Don’t Ask Me
- Intermezzo -
'Write what you know.'
The problem is that writing isn’t interesting until you do the complete opposite. But I only found out once I followed this advice.
After I had done it enough times, I came to the realization that what I knew wasn’t worth writing about. The reason it took so long was how certain I felt while writing this way.
Below the surface of this advice, there’s the sense that you're supposed to know what you're doing. The only thing I came to know was how much of a know-it-all I had become.
I didn’t like this.
This feeling of certainty was something I was trying to avoid, since it had always done more harm than good. So the only way to get rid of it was to flip it on its head:
'Write what you don’t know.'
Just how does one do this?
Well, I can only tell you what worked for me.

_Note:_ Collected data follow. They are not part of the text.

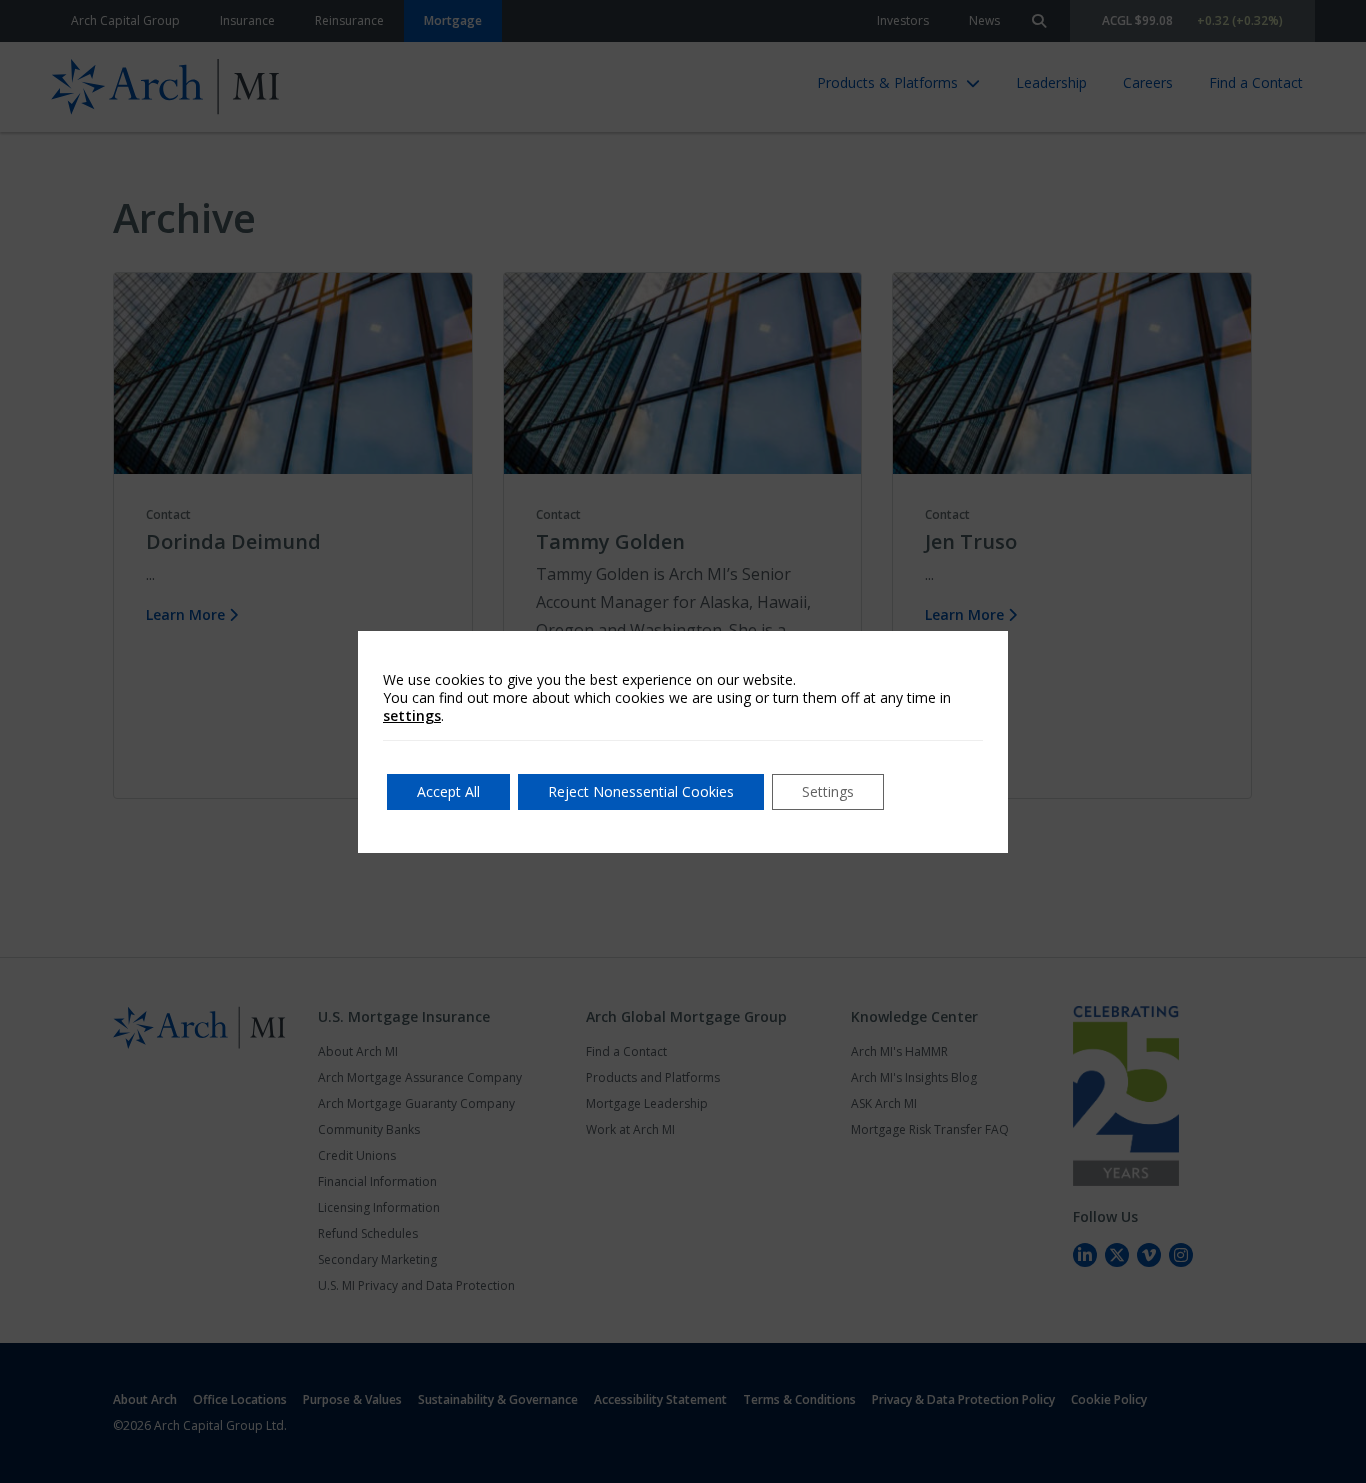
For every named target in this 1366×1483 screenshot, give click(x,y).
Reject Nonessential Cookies (641, 791)
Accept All (448, 791)
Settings (828, 791)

I read my way to an answer, not that I was looking for one. But I found it, after I had gone through enough writers who wrote this way.
I started to write about my own experiences–what I had been through, the things that happened to me, the stuff I remembered.
I didn’t understand what any of it meant.
Yet when the meaning became clear, I found there was only more that I didn’t know.
I guess that’s why I find it hard to stop–what I know is extremely limited and what I don’t know is not.
I’m not at all confident with what I end up writing and I used to think that was bad. Because if I was so sure of things, then the writing would never surprise me.
That’s when it’s the most fun, when you end up with something you never planned on making; you made it because you didn’t plan on it.
The question isn’t if this means my writing is any good, but whether or not I care in the first place.
So, what’s the answer to that?
Don’t ask me, I have no idea what I’m doing.